> [EXERCISE BRIEF]:
Nothing in the records may change when you print them out again.

> [RECORD EXTRACTS]:
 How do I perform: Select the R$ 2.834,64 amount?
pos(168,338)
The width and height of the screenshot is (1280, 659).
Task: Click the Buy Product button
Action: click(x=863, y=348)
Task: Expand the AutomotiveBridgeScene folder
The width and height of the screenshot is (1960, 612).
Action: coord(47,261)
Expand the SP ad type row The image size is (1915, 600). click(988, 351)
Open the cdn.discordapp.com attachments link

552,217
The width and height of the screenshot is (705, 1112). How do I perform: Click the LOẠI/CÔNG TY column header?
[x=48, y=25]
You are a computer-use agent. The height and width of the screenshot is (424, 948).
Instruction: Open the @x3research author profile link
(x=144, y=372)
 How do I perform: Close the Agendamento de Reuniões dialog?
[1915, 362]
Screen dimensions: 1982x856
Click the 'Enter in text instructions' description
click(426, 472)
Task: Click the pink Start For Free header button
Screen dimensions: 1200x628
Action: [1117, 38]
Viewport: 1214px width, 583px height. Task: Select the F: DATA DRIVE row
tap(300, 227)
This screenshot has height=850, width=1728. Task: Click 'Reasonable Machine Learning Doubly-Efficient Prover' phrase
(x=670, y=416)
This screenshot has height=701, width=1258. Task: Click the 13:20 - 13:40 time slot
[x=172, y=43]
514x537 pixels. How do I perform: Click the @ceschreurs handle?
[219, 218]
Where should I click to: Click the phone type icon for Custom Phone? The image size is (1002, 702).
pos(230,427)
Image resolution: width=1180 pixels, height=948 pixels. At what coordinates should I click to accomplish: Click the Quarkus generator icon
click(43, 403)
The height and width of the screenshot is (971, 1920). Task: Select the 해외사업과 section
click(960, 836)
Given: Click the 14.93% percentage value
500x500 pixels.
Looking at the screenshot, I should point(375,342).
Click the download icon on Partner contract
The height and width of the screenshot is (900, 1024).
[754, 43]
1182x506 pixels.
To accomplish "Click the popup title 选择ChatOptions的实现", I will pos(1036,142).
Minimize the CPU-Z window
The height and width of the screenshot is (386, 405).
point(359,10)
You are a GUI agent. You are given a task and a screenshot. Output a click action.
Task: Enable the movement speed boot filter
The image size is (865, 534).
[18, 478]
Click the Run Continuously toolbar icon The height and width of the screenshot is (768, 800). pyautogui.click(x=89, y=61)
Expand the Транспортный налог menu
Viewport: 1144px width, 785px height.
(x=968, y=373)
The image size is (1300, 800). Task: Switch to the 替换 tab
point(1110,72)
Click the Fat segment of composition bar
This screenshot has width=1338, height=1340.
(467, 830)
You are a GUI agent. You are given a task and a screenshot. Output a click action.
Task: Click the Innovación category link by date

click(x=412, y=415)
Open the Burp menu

> [REPLY TO THE EXERCISE]:
 How do I perform: Select the R$ 2.834,64 amount?
pos(168,338)
The width and height of the screenshot is (1280, 659).
Task: Click the Buy Product button
Action: click(x=863, y=348)
Task: Expand the AutomotiveBridgeScene folder
The width and height of the screenshot is (1960, 612).
Action: coord(47,261)
Expand the SP ad type row The image size is (1915, 600). click(988, 351)
Open the cdn.discordapp.com attachments link

552,217
The width and height of the screenshot is (705, 1112). How do I perform: Click the LOẠI/CÔNG TY column header?
[x=48, y=25]
You are a computer-use agent. The height and width of the screenshot is (424, 948).
Instruction: Open the @x3research author profile link
(x=144, y=372)
 How do I perform: Close the Agendamento de Reuniões dialog?
[1915, 362]
Screen dimensions: 1982x856
Click the 'Enter in text instructions' description
click(426, 472)
Task: Click the pink Start For Free header button
Screen dimensions: 1200x628
Action: [1117, 38]
Viewport: 1214px width, 583px height. Task: Select the F: DATA DRIVE row
tap(300, 227)
This screenshot has height=850, width=1728. Task: Click 'Reasonable Machine Learning Doubly-Efficient Prover' phrase
(x=670, y=416)
This screenshot has height=701, width=1258. Task: Click the 13:20 - 13:40 time slot
[x=172, y=43]
514x537 pixels. How do I perform: Click the @ceschreurs handle?
[219, 218]
Where should I click to: Click the phone type icon for Custom Phone? The image size is (1002, 702).
pos(230,427)
Image resolution: width=1180 pixels, height=948 pixels. At what coordinates should I click to accomplish: Click the Quarkus generator icon
click(43, 403)
The height and width of the screenshot is (971, 1920). Task: Select the 해외사업과 section
click(960, 836)
Given: Click the 14.93% percentage value
500x500 pixels.
Looking at the screenshot, I should point(375,342).
Click the download icon on Partner contract
The height and width of the screenshot is (900, 1024).
[754, 43]
1182x506 pixels.
To accomplish "Click the popup title 选择ChatOptions的实现", I will pos(1036,142).
Minimize the CPU-Z window
The height and width of the screenshot is (386, 405).
point(359,10)
You are a GUI agent. You are given a task and a screenshot. Output a click action.
Task: Enable the movement speed boot filter
The image size is (865, 534).
[18, 478]
Click the Run Continuously toolbar icon The height and width of the screenshot is (768, 800). pyautogui.click(x=89, y=61)
Expand the Транспортный налог menu
Viewport: 1144px width, 785px height.
(x=968, y=373)
The image size is (1300, 800). Task: Switch to the 替换 tab
point(1110,72)
Click the Fat segment of composition bar
This screenshot has width=1338, height=1340.
(467, 830)
You are a GUI agent. You are given a task and a screenshot. Output a click action.
Task: Click the Innovación category link by date

click(x=412, y=415)
Open the Burp menu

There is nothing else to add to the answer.